I have one guy that I can give the leash to Shasta to him and he will take Shasta on short walks. Very short walks but it's a way to get Shasta to get over this fear of males.

Now, I must say, he is not this way with all males. There's a few males that he has no problem with at all. These are typically younger males, males who also have dogs or males who he feels pose no threat.

So, tonight, I walk by this bonfire and one neighbor, who is respecting my requests that the hoodlums sit before they get petted, is trying to pet them. Sakari of course loves the world so it's not a problem with her friendly nature. Getting her to sit takes a few tries but she does and gets rewarded by these neighbors.

And Shasta usually does well with this one neighbor but I guess maybe it had something to do with alcohol consumption because Shasta was not in to this neighbor tonight. He woofed at him slightly, very slightly growled, and backed away. And that was the end of it. Shasta left the guy alone, did not even attempt to go near him. Fine. He's still here, around guys, he's still getting used to it all.

So we talked a little bit, these four guys at the bonfire and the one neighbor who Shasta doesn't normally have a problem with kept trying to get Shasta to come over to him. I told him that maybe Shasta doesn't like the alcohol, I'm sure he can smell it, it's something foreign to him, (I rarely drink), and he doesn't like it so he doesn't want to come over and say, 'hi'.

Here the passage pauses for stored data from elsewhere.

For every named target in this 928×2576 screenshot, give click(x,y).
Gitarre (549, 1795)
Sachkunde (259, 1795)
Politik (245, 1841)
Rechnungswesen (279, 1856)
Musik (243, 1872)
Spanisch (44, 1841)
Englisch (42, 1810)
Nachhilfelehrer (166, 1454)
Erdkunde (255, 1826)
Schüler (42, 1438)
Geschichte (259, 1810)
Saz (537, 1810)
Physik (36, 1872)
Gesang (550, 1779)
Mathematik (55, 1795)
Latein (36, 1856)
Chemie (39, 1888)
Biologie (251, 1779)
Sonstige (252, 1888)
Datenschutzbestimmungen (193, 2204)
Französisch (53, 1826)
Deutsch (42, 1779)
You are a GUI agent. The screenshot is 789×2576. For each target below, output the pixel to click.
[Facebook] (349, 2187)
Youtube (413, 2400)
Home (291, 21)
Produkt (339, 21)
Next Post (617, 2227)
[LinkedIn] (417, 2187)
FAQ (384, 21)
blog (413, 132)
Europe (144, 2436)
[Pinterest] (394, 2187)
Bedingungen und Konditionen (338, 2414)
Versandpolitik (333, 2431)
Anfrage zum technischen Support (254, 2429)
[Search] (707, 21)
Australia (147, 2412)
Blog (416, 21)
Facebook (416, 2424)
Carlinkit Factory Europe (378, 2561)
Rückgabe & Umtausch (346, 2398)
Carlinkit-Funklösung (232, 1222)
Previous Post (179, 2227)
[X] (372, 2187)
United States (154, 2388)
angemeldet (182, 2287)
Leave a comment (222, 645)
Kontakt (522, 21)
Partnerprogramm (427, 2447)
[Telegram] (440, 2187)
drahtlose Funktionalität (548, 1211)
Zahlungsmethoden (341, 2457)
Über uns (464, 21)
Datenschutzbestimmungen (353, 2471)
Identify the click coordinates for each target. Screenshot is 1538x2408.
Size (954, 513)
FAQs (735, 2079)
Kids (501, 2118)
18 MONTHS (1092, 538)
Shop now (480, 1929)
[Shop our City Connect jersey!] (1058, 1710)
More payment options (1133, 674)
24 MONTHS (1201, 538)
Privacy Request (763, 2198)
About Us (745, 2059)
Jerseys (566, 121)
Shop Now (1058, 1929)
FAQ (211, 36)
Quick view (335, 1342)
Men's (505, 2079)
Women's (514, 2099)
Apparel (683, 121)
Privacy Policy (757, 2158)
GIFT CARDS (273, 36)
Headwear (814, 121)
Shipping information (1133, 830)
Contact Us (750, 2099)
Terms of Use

So this neighbor decides to get all offended. For real? You're offended because a dog doesn't like the fact that you're drunk right now? Really?! Moron. He proceeded to state that the dog needed to sit and stop acting all...I'm not sure I can use the word here but I'll say it means, "high and mighty", in front of his place that he "runs this place" and the dog is going to listen to him.

Ok, now you're gonna tick me off. Don't you dare threaten my dog. 

I said, "You run this place? You RUN this place? Really?" He said, "Well, ok, I mean, this is in front of my house, I mean this area is mine." (No, actually, it isn't. It's public property but whatever.) I told him to settle down, that the alcohol smell is probably bothering him and frankly, don't worry about it, Shasta isn't doing anything but sniffing around on the ground. If he doesn't want to come sit and be petted, who cares.

This idiot proceeds that if Shasta doesn't want to mind him in front of his place, that he would let Shasta know who was boss.

Oh really? You think so **********!! Try it.

He said if Shasta didn't mind him he was going to snatch my dog by the neck and pin him down until Shasta knew who was boss around here.

That's when my blood started to boil. I could feel the rage boiling.

I told him that he would not be touching my dog, he would not be treating my dog like this, we would have serious and I mean serious issues if he thought he could treat my dog like that and he interrupted me saying, "Then don't bring him around here."

First of all, jerk, where you are is public. Second, jerk, we were on a walk and stopped to say hi. Third, JERK, you are not the only person here and FOURTH, JERK!!!!, you do not run this place. Touch my dog like that and it will be the sorriest you have ever been in your life.

He said that he knows how to handle dogs, he's had dogs and he knows how to train them. You have to show them who is the boss and if he has to beat the dog, then that's what it takes.

Now I'm ready to explode. And frankly, get violent. I'm not a violent person but when you talk about touching my dog like that? I'm gonna get violent.

I told him that if a dog is afraid of something, you have to work on that, the last thing you do is bring him more fear. He told me I was wrong, you have to "physically" let them know who is in charge and here, at this place, HE was in charge, not my dog.

I told him that maybe it isn't that Shasta is afraid of guys after all. Maybe it's that he knows a POS when he sees one. I said, "Maybe the reason that Shasta is growling and barking at you is because your attitude sucks and he can sense that. Maybe he just happens to be a good judge of character and it has nothing to do with gender."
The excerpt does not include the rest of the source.